Lesson 3 - Chi-Squared Goodness of Fit

Welcome to Chi-Squared Goodness of Fit

So far you have tested claims about numbers — a mean, a difference between groups. But a lot of data is not numeric at all. It is categorical: a species, a color, a survey answer, the face of a die. When you want to ask “does this category breakdown match what I expected?”, the tool you reach for is the chi-squared goodness-of-fit test.

In this lesson you will use it to answer a concrete question about real data: are the three penguin species in our dataset equally common, or does one dominate? You will work the test out by hand, watch every piece of arithmetic, then confirm it in one line with scipy.

By the end of this lesson, you will be able to:

Recognize when a question calls for a goodness-of-fit test on a categorical variable
Turn expected proportions into expected counts and compare them to observed counts
Compute the chi-squared statistic and explain what it measures
Read the result against degrees of freedom and a significance level, and confirm it with scipy.stats.chisquare

You only need a little Python, pandas, and scipy. Let’s begin.

When to Use a Goodness-of-Fit Test

A goodness-of-fit test asks a single question: does the distribution of a categorical variable match a set of expected proportions? You have a variable that sorts each observation into one of several categories, a count for each category, and a theory about how those counts should be split. The test measures how badly reality and theory disagree.

Some questions it answers:

Are the six faces of a die equally likely, or is it loaded?
Do customer arrivals split evenly across the seven days of the week?
Does a sample’s ethnicity breakdown match the known population proportions?

Our question for this lesson is in the same shape. Load the penguins and count the species:

import pandas as pd

penguins = pd.read_csv("https://datatweets.com/datasets/penguins.csv")
print(penguins["species"].value_counts())

species
Adelie       152
Gentoo       124
Chinstrap     68
Name: count, dtype: int64

There are 344 penguins, split very unevenly: 152 Adelie, 124 Gentoo, only 68 Chinstrap. The question we will test is “are the three species equally likely?” — that is, is each species meant to be one-third of the population, with the gaps we see just sampling noise?

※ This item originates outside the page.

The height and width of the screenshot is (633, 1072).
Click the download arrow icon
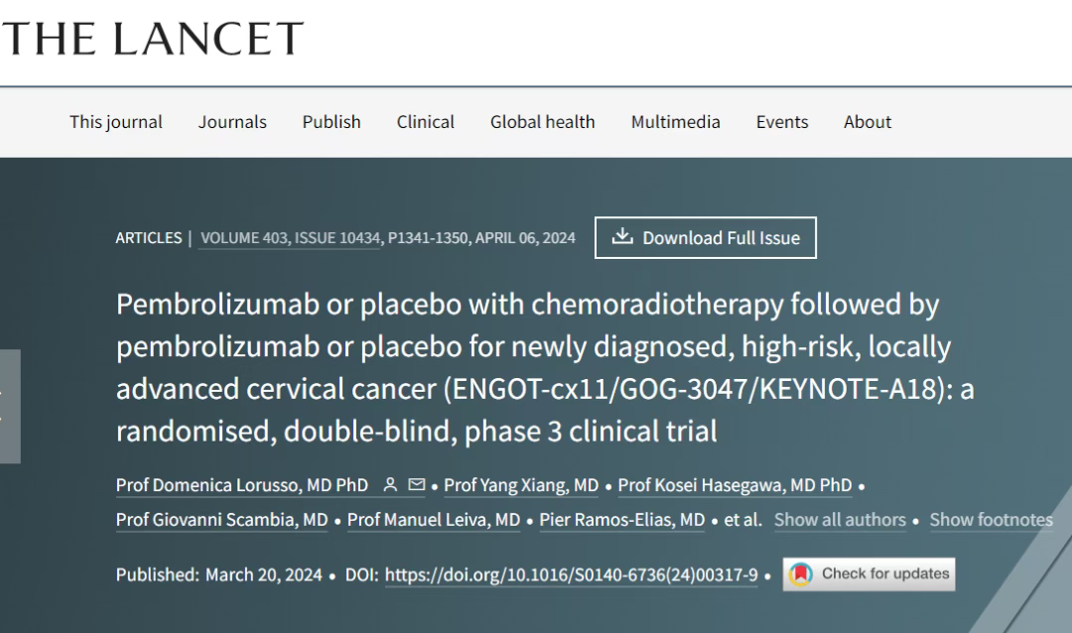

Or is the imbalance real?

Stating the hypotheses

Every test starts with a null hypothesis $H_0$ , the dull “nothing special” claim we try to disprove, and an alternative $H_1$ .

$H_0$ : the three species are equally likely — each occurs with probability $1/3$ .
$H_1$ : the species are not equally likely — at least one differs from $1/3$ .

The goodness-of-fit test will tell us whether the data give us enough evidence to throw out $H_0$ .

Observed vs Expected Counts

The test compares two sets of numbers for each category: what you saw and what you would expect if $H_0$ were true.

The observed counts $O_i$ are simply the value counts you already have: 152, 124, 68. The expected counts $E_i$ are what each category should contain under the null. If all three species are equally likely, each one should hold one-third of the 344 birds:

E_i = N \times p_i = 344 \times \frac{1}{3} = 114.67

So under $H_0$ , we would expect about 114.67 penguins of each species. (Expected counts do not have to be whole numbers — they are a theoretical average, not an actual headcount.)

import numpy as np

observed = np.array([152, 124, 68])      # Adelie, Gentoo, Chinstrap
N = observed.sum()                        # 344
expected = np.array([N/3, N/3, N/3])      # 114.67 each
print("Observed:", observed)
print("Expected:", expected.round(2))

Observed: [152 124  68]
Expected: [114.67 114.67 114.67]

It helps to see those two bars side by side for each species. The taller the gap between the blue and grey bar, the more that species defies the equal-split theory.

Grouped bar chart comparing observed penguin species counts (152 Adelie, 124 Gentoo, 68 Chinstrap) against the expected count of about 115 per species under a uniform model. — Under a uniform model every species should sit near 115 (grey). Adelie runs well above it and Chinstrap well below — the goodness-of-fit test asks whether those gaps are too big to be chance.

Adelie overshoots the expected line by 37, Chinstrap undershoots by 47, and Gentoo sits almost on it. The eye says these gaps look large — but “looks large” is not a decision rule. We need to convert the gaps into a single number we can judge against chance.

The Chi-Squared Statistic

The chi-squared statistic $\chi^2$ rolls every observed-vs-expected gap into one number:

\chi^2 = \sum_i \frac{(O_i - E_i)^2}{E_i}

Read it one piece at a time, because every part is there for a reason:

$(O_i - E_i)$ is the raw gap for a category — how far the count fell from expectation.
We square it so that overshoots and undershoots both count as positive distance and cannot cancel out, and so that big gaps are punished far more than small ones.
We divide by $E_i$ to scale the gap. A gap of 20 is huge when you only expected 30, but trivial when you expected 5000. Dividing by the expected count puts every category on the same footing.
We sum across all categories to get one total deviation.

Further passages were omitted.